Knowledge of intrahepatic HBV replication status is the key to defining the safe conditions for nucleos(t)ide analog therapy cessation. cccDNA level is a suitable indicator for this aim, although frequent liver biopsies are needed. Serum HBV DNA was believed to be a good estimator of cccDNA. However, the correlation of HBV DNA and intrahepatic cccDNA levels is lost under the nucleos(t)ide analog treatment and cannot therefore be adopted [11]. Alternative, non-invasive markers are desired.

The possibility of discontinuation of nucleos(t)ide analogs is also affected by the clinical goal, such as no withdrawal hepatitis, no viral relapse, or long-term clinical response. The majority of patients experience viral recurrence during withdrawal, but some will not develop hepatitis or will achieve clinical remission after a hepatitis flare.

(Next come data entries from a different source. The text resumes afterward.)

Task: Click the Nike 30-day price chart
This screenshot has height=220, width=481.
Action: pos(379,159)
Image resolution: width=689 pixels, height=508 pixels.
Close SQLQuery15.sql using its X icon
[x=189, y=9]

In this issue, Jung KS et al. [12] report on virological remission (i.e., HBV DNA ≤2000 IU/ml) over 1 year following cessation of nucleos(t)ide therapy in patients HBeAg-positive or HBeAg-negative at the start of treatment. The virological relapse rate of each group was 57.8 and 54.4 %, respectively. Significantly and independently related factors for virological relapse were age >40 years at the start of nucleos(t)ide therapy and basal HBV DNA level >20,000,000 IU/ml in the HBeAg-positive group, and age >40 years at the start of nucleos(t)ide analog therapy and HB core-related antigen (HBcrAg) level >3.7 log U/ml in the HBeAg-negative group.

HBcrAg is an established viral activity marker [13]. HBcrAg levels correlated closely with those of intrahepatic cccDNA, even when HBV DNA became undetectable, during nucleos(t)ide analog therapy [11]. Thus, HBcrAg may represent a non-invasive marker of cccDNA with or without nucleos(t)ide analog therapy. We have also reported that a combination of HBsAg and HBcrAg levels at the end of nucleos(t)ide analog therapy was useful to predict long-term clinical remission [14, 15].

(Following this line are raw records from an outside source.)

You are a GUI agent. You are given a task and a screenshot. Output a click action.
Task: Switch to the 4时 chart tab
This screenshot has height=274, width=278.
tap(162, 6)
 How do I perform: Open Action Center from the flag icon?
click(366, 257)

According to APASL guidelines, the appropriate duration of nucleoside analog administration is unknown, although HBV DNA and HBsAg are suggested as estimators of treatment efficacy [16]. There are no precise criteria for the cessation of nucleos(t)ide analog therapy in the EASL guidelines as well [17]. In the AASLD guidelines, HBsAg loss is regarded as the best predictor of sustained remission off-treatment, but is also reported to be infrequent with current therapies [18].

In this issue, the authors present clear criteria for successful discontinuation of nucleos(t)ide analog therapy using HBcrAg, which is expected to contribute to the enhancement of chronic hepatitis B patient management. Their study also underscores the importance of measuring multiple HBV antigens in addition to HBV DNA to better estimate the behavior of HBV in the liver.